In the case of Libya, China perceived that by being complicit with the West via its abstention from UNSCR 1973, it directly contributed to the fall of Qadhafi with disappointing payoffs.  Domestic nationalists criticized the government for “compromising its principles” and “acquiescing to Western demands,” and in the international arena, neither the West nor the Libyan National Transitional Council (NTC) showed appreciation for China’s abstention.[58] China lost more than $20 billion worth of investments; had to evacuate 36,000 Chinese nationals from Libya; and when Beijing urged NTC to protect its oil interests, it was shocked and humiliated by the public announcement from the Libyan oil company AGOCO that they “don’t have a problem with Western countries, but may have political issues with Russia and China.”[59]  China was unprepared to protect its interests in this scenario. Its perception of gaining nothing while losing everything by acquiescing to the West thus significantly contributed to its subsequent decision to veto the Syrian resolution. 


China perceived it was tricked by Westerners on UNSCR 1973, which NATO exploited to intervene militarily to oust Qadhafi under the fig leaf of Responsibility to Protect (R2P). Beijing has thus taken a harsh stance in Syria via its UNSC veto. Professor Yin Gang, a Middle East expert with the Chinese Academy of Social Sciences, said the veto was an effort to stop the UN from interfering in the domestic affairs of another country.  Yin explained, “Beijing’s concern is also of Syria becoming another Libya… if the UN can do this in Syria, it will do it again to another country in the future, and that is what Chinese leaders are worried about.”[60] Moreover, Beijing wanted to side with Russia to counterbalance U.S. influence in the region.  Professor Xiao Xian, a leading Middle East expert and vice president of the Chinese Association for Middle East Studies, said, “The only explanation for China’s move is that Beijing is seeking closer collaboration with Moscow in order to check and balance the U.S.-led Western alliance’s domination of global affairs.”[61]

In Beijing’s cost-benefit analysis, China’s acquiescence to UNSCR 1973, which resulted in Western military intervention, was a complete loss. According to Yan Xuetong, a prominent Chinese strategist, the West and Arab states did not appreciate China’s effort on Libya and chastised it for not participating in the military campaign. Yan argues, “Regardless of how China votes on Syria, the West will always see China as an undemocratic country with a poor human rights record and the Arab states will always side with the West.”[62] Thus China perceives its veto of the Syria resolution as something that does not fundamentally cost Beijing anything. However, it had much to gain by saving Moscow from international isolation–the joint veto was a powerful demonstration of Sino-Russia diplomatic cooperation to maintain a power balance in the Middle East.
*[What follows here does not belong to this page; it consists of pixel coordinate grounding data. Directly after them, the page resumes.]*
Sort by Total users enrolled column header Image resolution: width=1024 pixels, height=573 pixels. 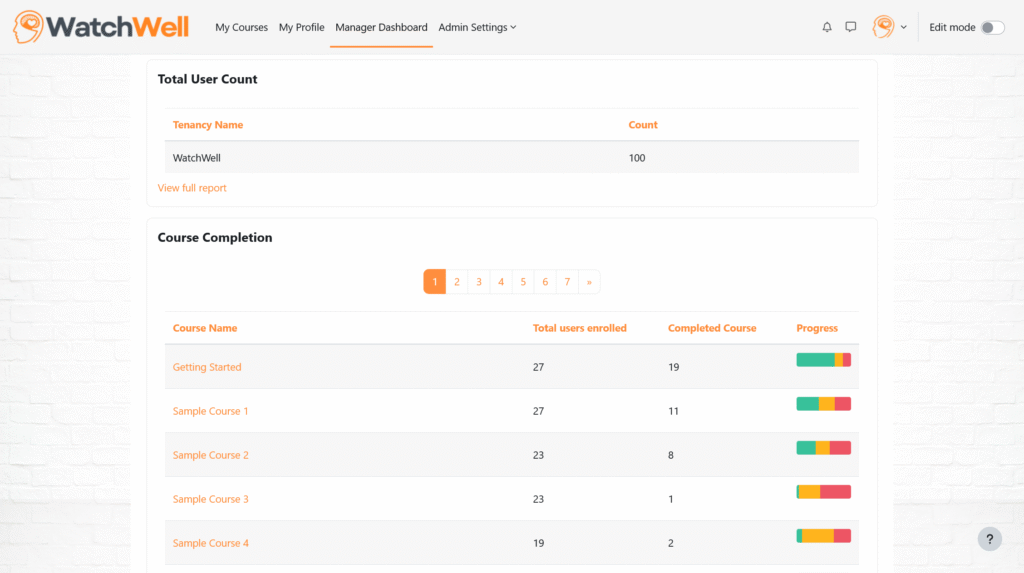coord(579,328)
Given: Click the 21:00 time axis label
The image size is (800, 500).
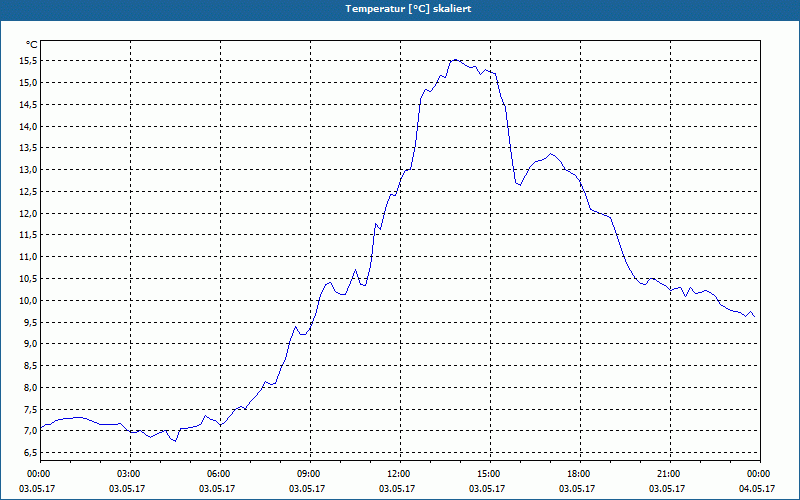Looking at the screenshot, I should [x=670, y=474].

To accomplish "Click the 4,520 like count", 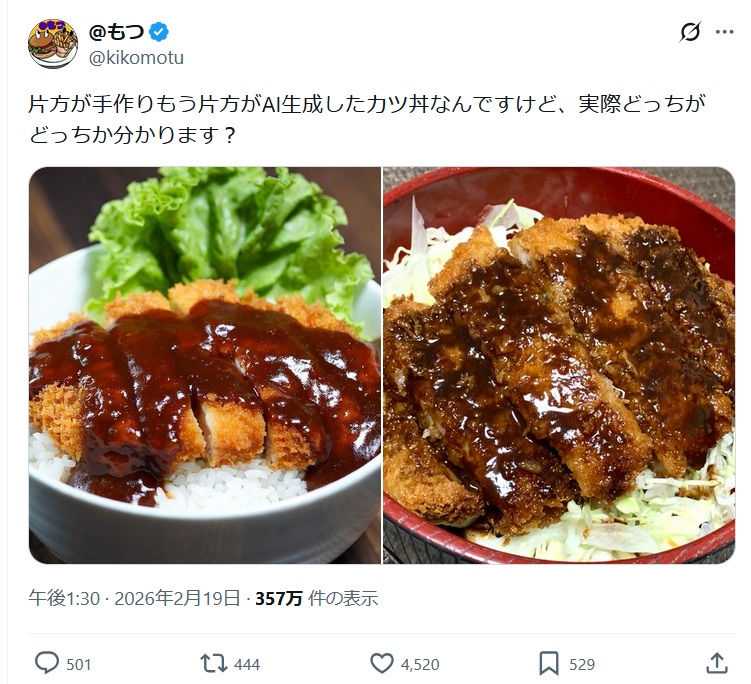I will coord(420,664).
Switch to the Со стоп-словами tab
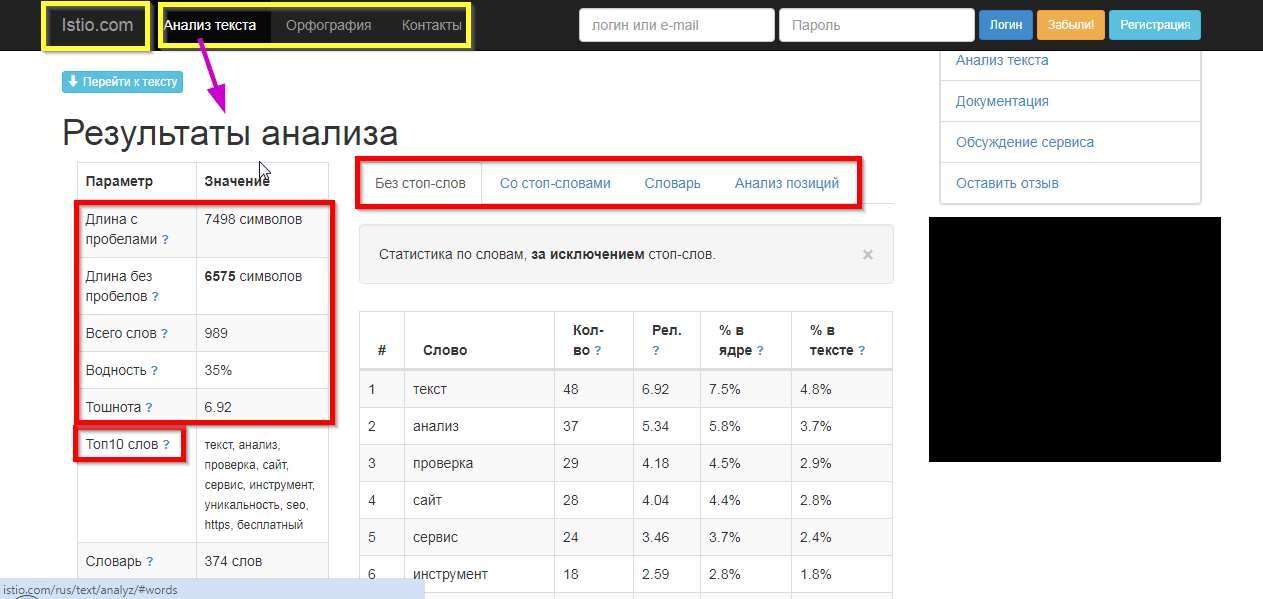Viewport: 1263px width, 599px height. click(555, 183)
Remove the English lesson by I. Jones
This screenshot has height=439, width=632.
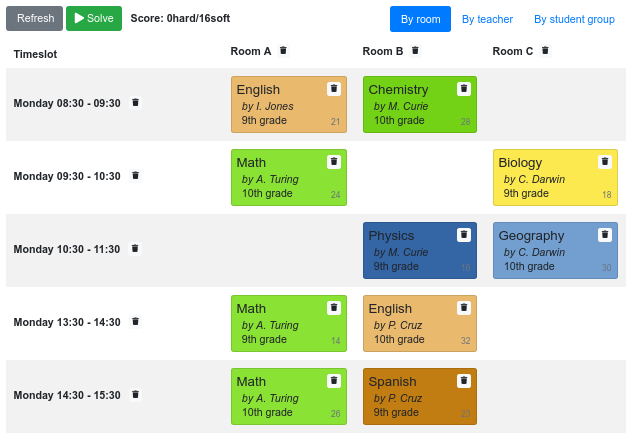334,89
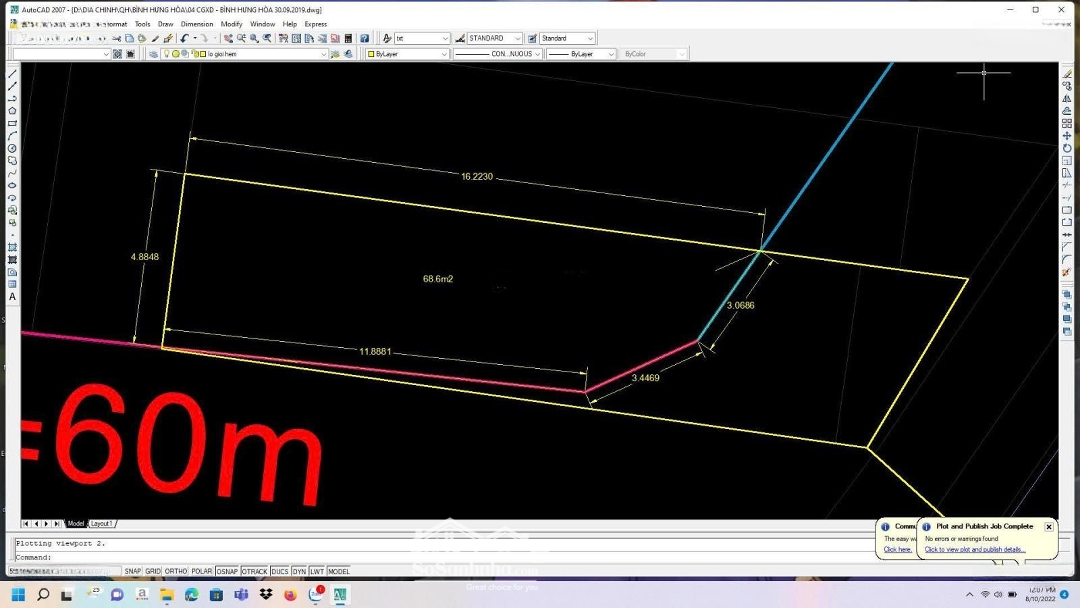
Task: Toggle ORTHO mode in the status bar
Action: click(x=176, y=571)
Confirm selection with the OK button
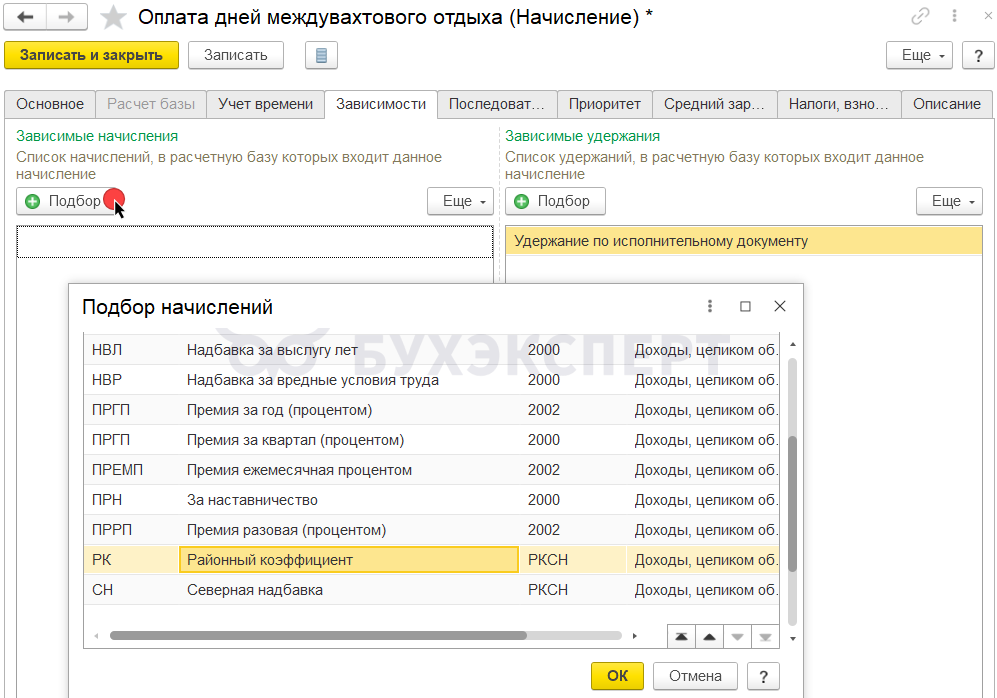The image size is (997, 698). click(x=617, y=676)
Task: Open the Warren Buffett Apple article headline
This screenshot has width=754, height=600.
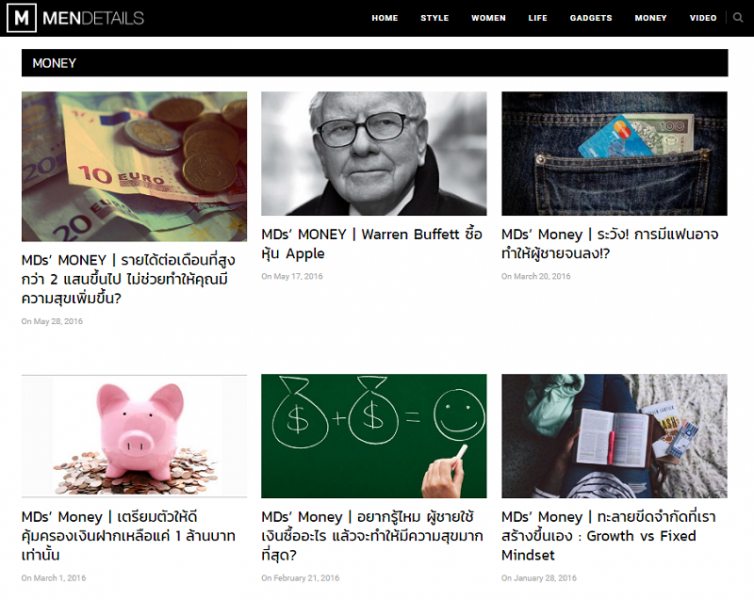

More importantly, China fears denial of access to energy sources in regions where Western military interventions prop up pro-Western regimes.

China is also changing to a more nuanced and sophisticated strategy of hedging its interests with current regimes as well as the opposition.  The bitter lesson from its belated and ongoing unstable relationship with the Libyan NTC prompted Beijing to be more proactive in building relations with the Syrian opposition, while simultaneously pursuing a mediation role inside and outside of Syria.[63] As such, in February 2012, China’s Foreign Ministry conducted shuttle diplomacy and dispatched senior delegations to Syria, Egypt, Saudi Arabia, Qatar, Iran, Jordan, Israel, and the Palestinian Authority for consultations. It has also become more assertive militarily, sending Chinese warships to the Mediterranean Sea in a “show of flags,” along with Russian naval flotilla presence near Syria.  With so many overseas interests at stake, China is no longer strictly adhering to its non-interference stance.


Henry Kissinger said in the Middle East, there could be no war without Egypt and no peace without Syria.  Well aware of this, China is thus courting Egypt, the cultural center of the Arab world and a geostrategic pivot state controlling the Suez Canal and in close proximity to the Horn of Africa, to further project its influence in the Middle East and Africa.

Sino-Egypt ties date back to the first meeting between Egyptian President Gamal Abdel Nasser and Chinese Premier Zhou Enlai during the 1955 inaugural NAM meeting in Bandung, Indonesia.  China courted Egypt because it was the most populous Arab country, a center of gravity in the Arab world, and as such backed Egypt’s aspirations to assume a role in representing Africa and the Middle East alongside the five UNSC members.[64]  Egypt is also a leading advocate of greater Sino-Arab cooperation under the auspices of the Arab League as well as enhancing ties between China and the Africa Union.[65]  China also has vast investments in Egypt’s hydrocarbon industry, as well as construction, telecommunications, and agriculture.  Beijing has pursued agreements that enhance China’s direct access to Egyptian port facilities along the Suez Canal through Hong Kong’s Hutchison Whampoa, Ltd, a firm with close ties to the PLA. It has also taken advantage of other economic opportunities in the Suez Canal Zone, further consolidating its “proto-maritime colonialism” stance in controlling and securing influence around the strategic trade and communications choke points across the globe.[66]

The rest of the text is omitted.